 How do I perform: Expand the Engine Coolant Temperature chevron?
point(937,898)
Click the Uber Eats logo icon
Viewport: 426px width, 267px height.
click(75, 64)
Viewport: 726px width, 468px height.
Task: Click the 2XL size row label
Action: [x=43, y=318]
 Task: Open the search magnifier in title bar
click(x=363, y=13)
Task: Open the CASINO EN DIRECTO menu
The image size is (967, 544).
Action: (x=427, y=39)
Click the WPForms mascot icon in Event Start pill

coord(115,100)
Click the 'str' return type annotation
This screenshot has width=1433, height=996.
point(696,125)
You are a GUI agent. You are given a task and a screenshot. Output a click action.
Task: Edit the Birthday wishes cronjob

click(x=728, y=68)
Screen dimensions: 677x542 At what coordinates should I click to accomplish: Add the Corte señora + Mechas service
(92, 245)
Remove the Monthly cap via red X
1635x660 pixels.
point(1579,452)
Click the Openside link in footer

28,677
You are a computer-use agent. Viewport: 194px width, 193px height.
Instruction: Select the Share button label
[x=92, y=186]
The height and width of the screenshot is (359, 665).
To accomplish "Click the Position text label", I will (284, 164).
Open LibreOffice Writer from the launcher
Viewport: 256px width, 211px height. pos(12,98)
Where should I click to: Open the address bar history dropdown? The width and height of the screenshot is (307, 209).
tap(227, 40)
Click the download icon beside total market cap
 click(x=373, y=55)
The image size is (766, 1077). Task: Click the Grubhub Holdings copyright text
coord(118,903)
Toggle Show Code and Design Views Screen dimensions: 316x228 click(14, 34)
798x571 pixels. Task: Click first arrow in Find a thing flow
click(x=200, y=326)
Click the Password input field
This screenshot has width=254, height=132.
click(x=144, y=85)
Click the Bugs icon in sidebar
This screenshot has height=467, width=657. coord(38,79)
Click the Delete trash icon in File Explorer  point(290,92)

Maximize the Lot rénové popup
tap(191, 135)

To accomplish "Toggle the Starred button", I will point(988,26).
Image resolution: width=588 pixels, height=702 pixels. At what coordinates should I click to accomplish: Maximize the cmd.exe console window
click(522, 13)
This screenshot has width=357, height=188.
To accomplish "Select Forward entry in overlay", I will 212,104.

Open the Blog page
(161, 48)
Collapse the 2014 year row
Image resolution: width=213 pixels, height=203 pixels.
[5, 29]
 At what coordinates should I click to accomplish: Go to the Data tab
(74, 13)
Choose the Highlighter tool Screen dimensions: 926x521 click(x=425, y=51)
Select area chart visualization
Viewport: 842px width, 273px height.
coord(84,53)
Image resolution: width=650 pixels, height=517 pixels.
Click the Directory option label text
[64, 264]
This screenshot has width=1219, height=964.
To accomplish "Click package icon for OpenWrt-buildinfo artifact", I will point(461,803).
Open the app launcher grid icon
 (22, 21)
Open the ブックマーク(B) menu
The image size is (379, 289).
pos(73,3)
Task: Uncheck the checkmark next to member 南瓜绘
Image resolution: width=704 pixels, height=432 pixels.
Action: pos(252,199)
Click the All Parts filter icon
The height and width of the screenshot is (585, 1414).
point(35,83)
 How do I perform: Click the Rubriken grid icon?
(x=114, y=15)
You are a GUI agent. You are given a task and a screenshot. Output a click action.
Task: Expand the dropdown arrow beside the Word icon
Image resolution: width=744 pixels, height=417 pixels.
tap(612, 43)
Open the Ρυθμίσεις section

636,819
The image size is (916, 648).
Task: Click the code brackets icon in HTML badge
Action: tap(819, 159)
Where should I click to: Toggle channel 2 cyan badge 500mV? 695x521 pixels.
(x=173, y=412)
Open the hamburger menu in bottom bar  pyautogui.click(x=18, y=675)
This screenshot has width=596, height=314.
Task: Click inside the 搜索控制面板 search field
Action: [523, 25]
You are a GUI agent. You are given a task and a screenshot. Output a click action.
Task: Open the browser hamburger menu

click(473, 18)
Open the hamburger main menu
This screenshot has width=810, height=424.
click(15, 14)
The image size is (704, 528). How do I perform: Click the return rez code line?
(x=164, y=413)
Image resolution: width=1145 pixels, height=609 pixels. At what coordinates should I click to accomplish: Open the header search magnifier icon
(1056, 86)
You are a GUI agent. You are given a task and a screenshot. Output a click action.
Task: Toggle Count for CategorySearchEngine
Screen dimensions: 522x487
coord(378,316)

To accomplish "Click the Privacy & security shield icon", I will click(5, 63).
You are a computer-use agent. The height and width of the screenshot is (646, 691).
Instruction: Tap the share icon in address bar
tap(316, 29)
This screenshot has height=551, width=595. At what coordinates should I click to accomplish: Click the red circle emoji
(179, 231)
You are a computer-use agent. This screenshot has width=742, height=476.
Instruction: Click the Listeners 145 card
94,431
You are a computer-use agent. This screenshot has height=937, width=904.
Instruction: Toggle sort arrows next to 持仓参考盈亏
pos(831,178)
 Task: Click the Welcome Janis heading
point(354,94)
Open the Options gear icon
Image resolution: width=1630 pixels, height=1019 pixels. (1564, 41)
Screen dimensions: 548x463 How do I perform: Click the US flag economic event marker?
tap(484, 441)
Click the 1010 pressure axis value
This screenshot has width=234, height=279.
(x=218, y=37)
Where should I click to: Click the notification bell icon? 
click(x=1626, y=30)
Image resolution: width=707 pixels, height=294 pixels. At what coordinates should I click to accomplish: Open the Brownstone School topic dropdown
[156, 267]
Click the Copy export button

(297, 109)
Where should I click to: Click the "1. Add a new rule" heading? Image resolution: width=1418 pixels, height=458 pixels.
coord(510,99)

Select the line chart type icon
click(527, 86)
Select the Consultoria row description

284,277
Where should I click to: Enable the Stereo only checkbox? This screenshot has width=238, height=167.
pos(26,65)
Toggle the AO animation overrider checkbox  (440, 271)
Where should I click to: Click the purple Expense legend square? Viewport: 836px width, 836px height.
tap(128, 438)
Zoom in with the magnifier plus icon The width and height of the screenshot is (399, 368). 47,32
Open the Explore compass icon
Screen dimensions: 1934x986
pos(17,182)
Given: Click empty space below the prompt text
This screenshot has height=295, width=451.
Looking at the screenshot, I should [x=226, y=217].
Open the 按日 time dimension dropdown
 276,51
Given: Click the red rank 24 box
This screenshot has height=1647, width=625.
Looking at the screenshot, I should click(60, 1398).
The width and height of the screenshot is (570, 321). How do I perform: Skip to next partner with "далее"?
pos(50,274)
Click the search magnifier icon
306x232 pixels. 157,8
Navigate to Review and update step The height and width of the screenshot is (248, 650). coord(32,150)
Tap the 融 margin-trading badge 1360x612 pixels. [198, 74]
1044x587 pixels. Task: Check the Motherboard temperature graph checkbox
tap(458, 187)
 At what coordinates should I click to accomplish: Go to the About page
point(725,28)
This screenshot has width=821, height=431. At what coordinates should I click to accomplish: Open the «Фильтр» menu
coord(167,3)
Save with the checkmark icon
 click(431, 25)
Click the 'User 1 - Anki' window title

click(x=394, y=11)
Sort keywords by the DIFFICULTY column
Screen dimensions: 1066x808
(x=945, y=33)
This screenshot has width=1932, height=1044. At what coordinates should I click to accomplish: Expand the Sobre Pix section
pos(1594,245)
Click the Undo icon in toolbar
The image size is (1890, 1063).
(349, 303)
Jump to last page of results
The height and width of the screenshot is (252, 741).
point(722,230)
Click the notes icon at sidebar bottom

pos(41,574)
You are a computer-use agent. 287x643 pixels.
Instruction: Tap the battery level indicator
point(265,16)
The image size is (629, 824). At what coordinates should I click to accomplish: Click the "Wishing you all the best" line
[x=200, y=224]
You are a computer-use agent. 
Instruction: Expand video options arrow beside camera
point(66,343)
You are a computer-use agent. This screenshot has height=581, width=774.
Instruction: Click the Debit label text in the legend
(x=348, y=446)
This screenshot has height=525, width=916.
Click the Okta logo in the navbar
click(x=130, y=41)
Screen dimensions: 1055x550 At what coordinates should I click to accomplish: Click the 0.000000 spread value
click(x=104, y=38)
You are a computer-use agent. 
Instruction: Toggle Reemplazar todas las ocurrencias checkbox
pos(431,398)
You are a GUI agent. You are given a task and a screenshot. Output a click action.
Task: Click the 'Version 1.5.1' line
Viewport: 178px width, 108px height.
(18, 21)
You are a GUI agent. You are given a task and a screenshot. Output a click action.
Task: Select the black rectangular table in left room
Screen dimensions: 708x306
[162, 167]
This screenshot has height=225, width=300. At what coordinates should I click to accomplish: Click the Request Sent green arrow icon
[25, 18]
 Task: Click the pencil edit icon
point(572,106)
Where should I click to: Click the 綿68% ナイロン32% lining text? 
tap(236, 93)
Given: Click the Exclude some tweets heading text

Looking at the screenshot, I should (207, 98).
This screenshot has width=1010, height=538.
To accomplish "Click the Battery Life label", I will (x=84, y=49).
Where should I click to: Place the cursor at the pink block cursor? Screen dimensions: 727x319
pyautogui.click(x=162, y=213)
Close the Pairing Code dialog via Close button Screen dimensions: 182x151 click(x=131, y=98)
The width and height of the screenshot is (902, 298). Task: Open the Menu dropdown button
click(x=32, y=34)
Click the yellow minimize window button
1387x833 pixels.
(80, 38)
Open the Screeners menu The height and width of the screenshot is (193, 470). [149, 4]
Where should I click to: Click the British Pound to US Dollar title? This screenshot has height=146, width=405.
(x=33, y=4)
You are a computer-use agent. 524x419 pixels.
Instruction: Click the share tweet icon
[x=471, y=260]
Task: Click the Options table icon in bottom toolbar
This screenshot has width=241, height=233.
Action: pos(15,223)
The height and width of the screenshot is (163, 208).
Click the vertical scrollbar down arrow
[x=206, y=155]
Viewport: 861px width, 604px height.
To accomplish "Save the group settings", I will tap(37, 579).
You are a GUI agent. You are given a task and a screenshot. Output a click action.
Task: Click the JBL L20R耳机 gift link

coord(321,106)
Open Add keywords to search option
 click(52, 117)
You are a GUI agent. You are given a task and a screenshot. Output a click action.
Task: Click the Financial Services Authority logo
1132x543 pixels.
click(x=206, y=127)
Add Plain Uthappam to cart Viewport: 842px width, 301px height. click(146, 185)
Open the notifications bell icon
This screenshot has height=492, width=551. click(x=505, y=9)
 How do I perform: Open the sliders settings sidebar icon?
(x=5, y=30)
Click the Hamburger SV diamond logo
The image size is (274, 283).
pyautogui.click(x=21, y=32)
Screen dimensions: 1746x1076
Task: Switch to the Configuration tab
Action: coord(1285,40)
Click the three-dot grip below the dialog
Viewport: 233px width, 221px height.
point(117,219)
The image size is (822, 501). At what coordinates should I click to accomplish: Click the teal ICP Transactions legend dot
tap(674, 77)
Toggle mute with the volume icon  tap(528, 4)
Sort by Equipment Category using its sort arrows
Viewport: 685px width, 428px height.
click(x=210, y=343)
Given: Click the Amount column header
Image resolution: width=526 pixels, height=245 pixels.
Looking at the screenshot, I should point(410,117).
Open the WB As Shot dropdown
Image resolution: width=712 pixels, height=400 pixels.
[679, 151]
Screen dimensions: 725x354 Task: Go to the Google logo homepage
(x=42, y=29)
--------
- [THE EXERCISE] Rewrite the part of the records that opens with the line containing "Task: Open the search magnifier in title bar" and closes with the line containing "Action: (x=427, y=39)", both included, and give only those lines. Keep every line, requests too, but multiply each coordinate in the answers by 1.05 and round it to a whole number, rounding halves up.

- [FINAL RESULT]
 Task: Open the search magnifier in title bar
click(x=381, y=14)
Task: Open the CASINO EN DIRECTO menu
The image size is (967, 544).
Action: (x=448, y=41)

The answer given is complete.